Chinese Slave Laborers Win Redress in Landmark Ruling
Chinese Slave Laborers Win Redress in Landmark Ruling

Chinese Slave Laborers Win Redress in Landmark Ruling

by Kyodo News Service

Niigata. The Niigata District Court ordered the state and a Japanese company Friday to pay 88 million yen ($760,000) in compensation to Chinese who served as slave-laborers in Japan during World War II.

It is the first time for a Japanese court to order both the state and a firm to pay compensation for wartime slave labor. A Fukuoka District Court ruling in 2002 did uphold a compensation claim, though it only ordered the defendant firm to provide redress.

Presiding Judge Noriyoshi Katano acknowledged that the Chinese were forced to perform hard labor under poor conditions for the Niigata-based harbor transport company Rinko Corp., adding that the defendants failed to comply with their obligation to ensure safe working conditions.

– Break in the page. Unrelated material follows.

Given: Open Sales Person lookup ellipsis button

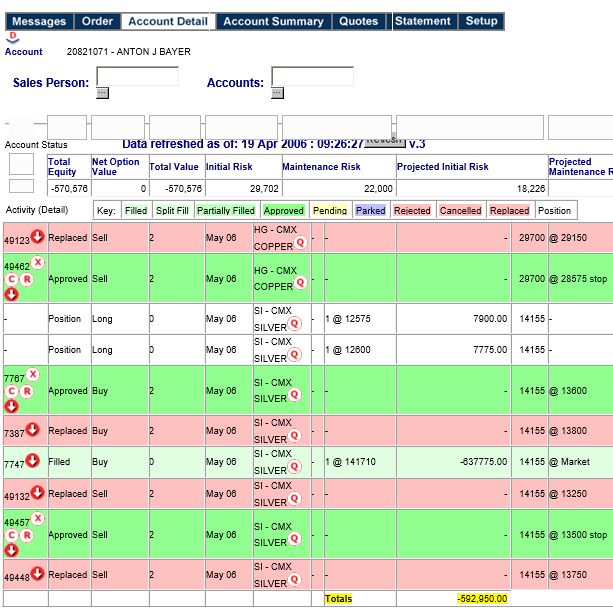Looking at the screenshot, I should click(102, 93).
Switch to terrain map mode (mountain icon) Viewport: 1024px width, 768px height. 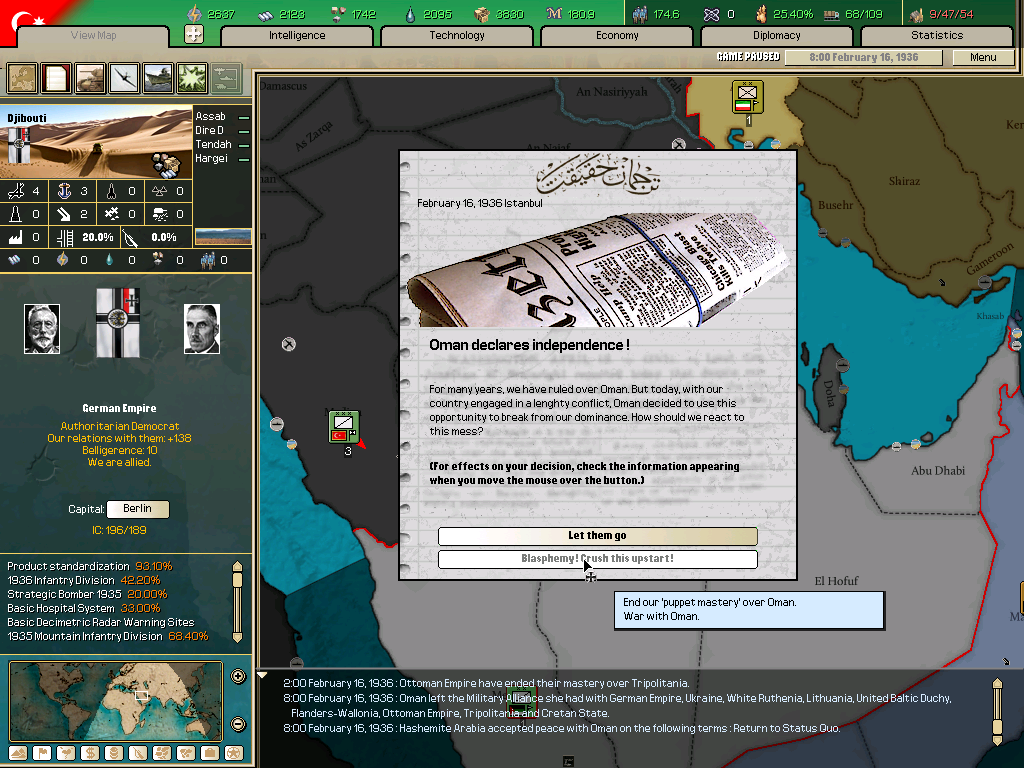[x=18, y=753]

The judge dismissed the defendants’ arguments that the 20-year statute of limitations on the case had passed.

Applause filled the courtroom when the decision was announced, with some plaintiffs and supporters shedding tears over the landmark ruling.

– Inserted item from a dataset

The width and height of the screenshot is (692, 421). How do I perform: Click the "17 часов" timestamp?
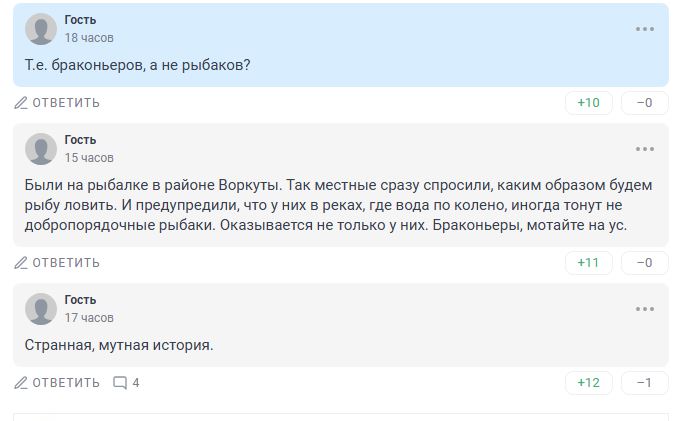coord(89,318)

“This is a historic decision,” said one supporter who attended the court session.

But later Friday, senior Justice Ministry officials called the ruling “unacceptable” and indicated the state will soon file an appeal.

The ruling runs counter to verdicts in similar lawsuits that rejected such compensation demands, and some government officials said it ran against judicial precedent.

The plaintiffs — 10 former slave-laborers and two relatives of a deceased laborer — had demanded that the government and the company pay 275 million yen in redress, claiming their being forcefully taken from China to Japan was “an illegal act conducted jointly by Japan and the company.”

The plaintiffs said the Japanese government and the company had an obligation to consider their safety.

One of the plaintiffs, 83-year-old Zhang Wenbin, had previously said, “I want the Japanese government and companies to face history, compensate and apologize.”

Zhang had also demanded compensation over his exposure to radiation from the 1945 U.S. atomic bombing of Hiroshima, where he had been jailed by authorities.

He continues to suffer from radiation illnesses and his 49-year-old son listened to the ruling in his place.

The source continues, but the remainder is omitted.